## Anweisung
Beantworte die folgenden Fragen anhand des Briefs an Rémy Dessarts weiter unten.
1. Seit wann leitet Rémy Dessarts die Redaktion von France Soir?
2. Wie alt ist der russische Eigentümer Alexander Pugatschow?
3. In wessen Auftrag sollte 2007 eine „französische Bild-Zeitung“ geschaffen werden?

## Vorliegender Text
:::::
Lieber Rémy Dessarts,
ich habe erfahren, dass Sie aus der französischen Tageszeitung France Soir, deren Redaktion Sie seit Ende August 2010 leiten, eine “Trash”-Zeitung machen wollen. Der 25-jährige russische Eigentümer Alexander Pugatschow hat gegenüber Journalisten zwar das Gegenteil behauptet, aber wir beide wissen ja, dass das nichts zu bedeuten hat. Schließlich hat sich an Ihren Ambitionen nichts geändert, seitdem Sie 2007 mit ihrem Projekt, im Auftrag der Springer-Gruppe eine „französische Bild-Zeitung“ zu schaffen, gescheitert sind. Natürlich ist es einfach zu behaupten, dass man für eine populäre Tageszeitung in Frankreich nur einen niedrigen Preis, ausreichend Verkaufsstellen und einen attraktiven Inhalt braucht, aber dass sich diese drei Bedingungen niemals erfüllen lassen. Sie haben jedoch die Zähne zusammengebissen. Sie haben geduldig auf ihre Stunde gewartet. Und bei all diesem Selbstvertrauen scheint Ihre Stunde nun auch gekommen zu sein. Sie haben es ja gegenüber dem ehemaligen Berater der Redaktion von France SoirGilles de Prevaux zugegeben, bevor jener das Handtuch warf: „Du weißt doch, Gilles, auch unter dem Goldmäntelchen lässt sich Trash machen...“ Bingo!
:::::
## Gesammelte Daten
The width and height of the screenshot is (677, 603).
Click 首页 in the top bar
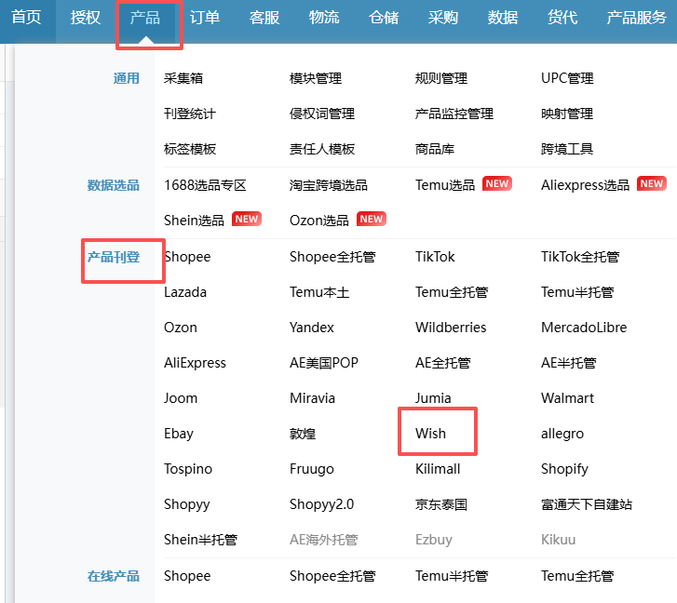click(26, 18)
:::::
## Ergebnis
1. Seit Ende August 2010.
2. 25 Jahre.
3. Im Auftrag der Springer-Gruppe.